To take the rappers' skin from regular shmegular to safari, Mendicino and Ram used alcohol-based body paint from ProAiir and Silly Farm. And it only took Mendicino and Ram about three hours (collectively) to complete the freehand art on both women. “Two hands are better than one, so we were able to work on Cardi and Miami at the same time. It took a little over an hour and a half to paint each of them.” Mendicino added that the paint only takes a few minutes to dry, so both ladies were able to sit, move, and pee soon after the process was complete.

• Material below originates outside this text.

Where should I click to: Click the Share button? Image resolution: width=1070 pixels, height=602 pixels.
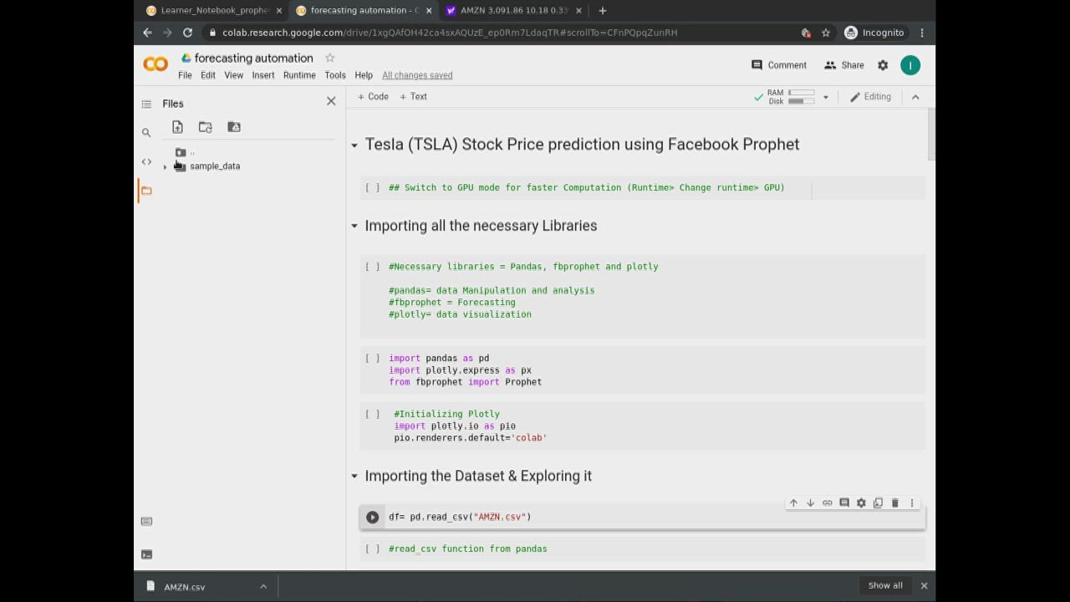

Since Cardi and Miami spent most of the production dancing, the body artists also needed to make sure that if their undergarments slightly shifted during filming, their animal art wasn’t disturbed. “The trick is lifting up the edges of the underwear and bra and painting the skin underneath and over the garment,” says Mendicino. “You have to create an illusion so that no matter how the body moves, the paint still looks the same." Which means you really have to get in there. “Overall, a job like this is clinical. You have to tell clients when to bend over and stick it out to get the best job done, which is what we did for this video.”
Once the transformation was complete, it held up during the full 11 hours of shooting and only needed minor touch-ups in areas like the knees — which we're guessing got smudged around the moment the rappers dropped into full splits in the sand.